Russophobic cancel culture

Beyond politicians, sports and alcohol have been recruited into an anti-Russia culture war.

On Feb. 28, Canada Soccer, the Canadian division of FIFA, announced it would refuse to play “at any level against Russia until sovereignty and territorial integrity are restored.” FIFA, the “world soccer governing body” and European football federation UEFA announced that Russia’s national and club teams will be banned from all competitions. FIFA further expressed its “condemnation of the use of force by Russia.”

Russia, however, is hardly the only imperialist country to use “force” against another.

The aforementioned Saudi Arabia retains a FIFA team and it is free to participate—albeit, only in the men’s league—despite its ongoing war in Yemen. FIFA’s lesser teams from the United States, Canada,and other NATO powers have also been spared any sanction for their flagrant use of “force” internationally.

FIFA’s own rules, furthermore, explicitly ban national associations from playing on another country’s territory without permission. Yet even though the Israel Football Association includes teams which are headquartered and train in the occupied territories, no FIFA sanctions have been applied. Instead, back in 2016, Celtic fans were threatened with fines by FIFA’s European division for waving “illicit” banners—Palestinian flags.

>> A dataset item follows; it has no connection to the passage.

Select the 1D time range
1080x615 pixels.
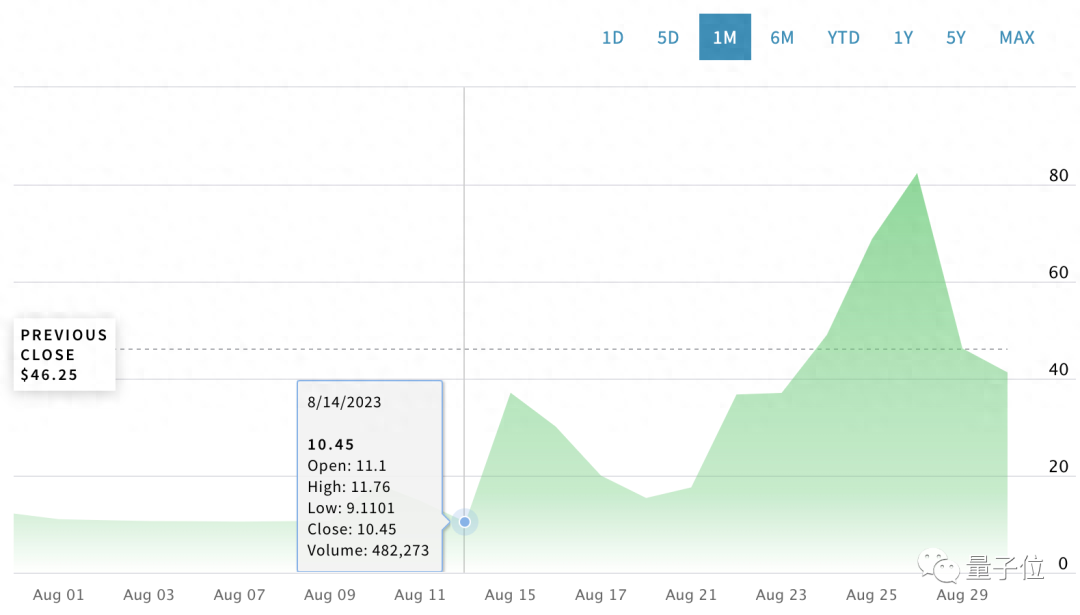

In Canada, the Toronto Star—which defended Canada’s inventions in Libya and Afghanistancalled for Ilya Mikheyev and Ilya Lyubushkin’s suspension from the Toronto Maple Leafs, as a means of “punishing Moscow for the brutal invasion of Ukraine.”

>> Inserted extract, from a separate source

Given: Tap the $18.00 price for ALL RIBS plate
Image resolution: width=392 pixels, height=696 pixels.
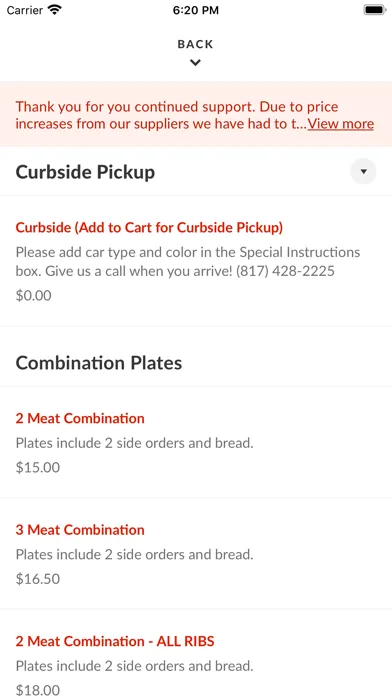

More recent boycotts of Russian vodka have been embraced by the Ontario Liberal Party, in a statement co-signing federal sanctions and insisting: “Any and all means of cutting off Russia’s economy should be considered. Both provincially and federally.” The Liquor Control Board of Ontario, the Nova Scotia Liquor Corporation, the Manitoba Liquor Mart, the BC Liquor Distribution Branch, and other sellers have joined the boycott.

These boycotts will do absolutely nothing to stop the war in Ukraine, and next to nothing to the economy of Russia. They are merely a form of Western imperialist virtue signaling that will only inflame prejudice against people with Russian heritage. The fact that the cancelling of Russia is being promoted by the same right wingers who denounce “cancel culture” just exacerbates the hypocrisy.

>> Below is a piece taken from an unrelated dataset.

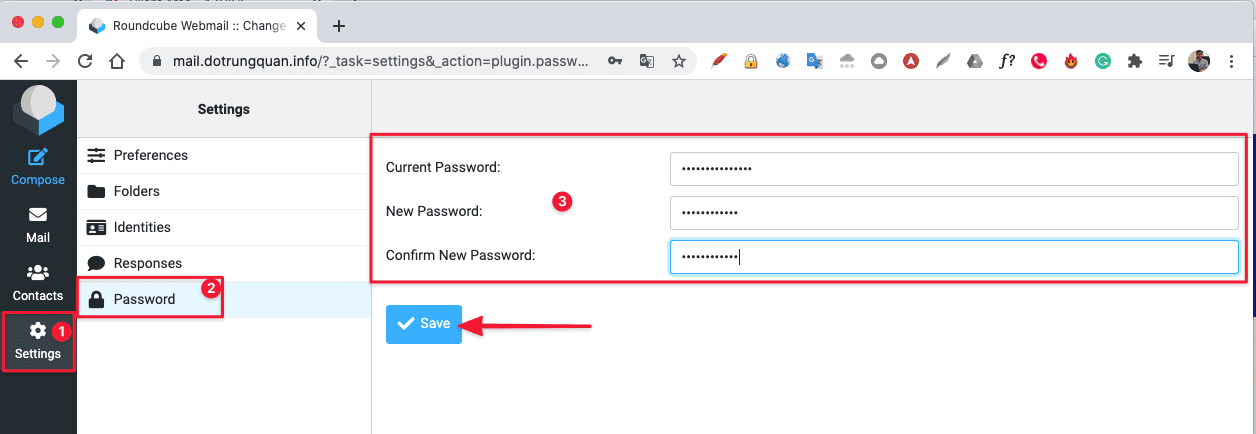Open a new browser tab
1256x434 pixels.
point(339,26)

Previously, Prime Minister Trudeau had a different position on boycotts. He condemned pro-Palestinian boycotts as “intimidation.” In 2016, the federal Liberal caucus voted with the Conservatives overwhelmingly to condemn boycott efforts that engage in the “delegitimization of the State of Israel.”  In Ontario, the Liberals also voted with the Tories to condemn the Boycott, Divestment, Sanctions (BDS) movement. Yet, the same politicians are in favour of an anti-Russia boycott.

No to Liberal crocodile tears, no to anti-Russian xenophobia

None of these efforts will stop people from dying in Ukraine.  We must, furthermore, absolutely reject any suggestion that all Russian people are responsible for the Russian government’s intervention. The Russian working class has a long and proud tradition of fighting imperialist bloodshed at home, independent of dishonest liberals and xenophobic boycotts.

In the case of Trudeau and the federal politicians who have supported no shortage of brutal wars and invasions themselves, their hypocrisy is self-evident. Russia’s invasion of Ukraine has been no more disastrous than the war in Afghanistan, the bombing of Libya and Kosovo, the Saudi invasion of Yemen, and the like. 

These efforts and condemnations, supported by the same corporate media which has repeatedly rallied behind Canada’s use of force abroad, have nothing to do with opposing military interventions in general. They’re about demonizing Russia and covering for NATO’s interventions. For us in the West, the enemy is at home. Rather than uniting behind a belligerent and hypocritical home imperialism that has much blood on its hands in Ukraine and elsewhere, we oppose them at every turn. We unite with our comrades in Russia who are also fighting their home imperialism. Workers’ unity against imperialism is the way to end war. We say no to class collaboration with warmongers. We say no to xenophobia. We say no to Western hypocrisy.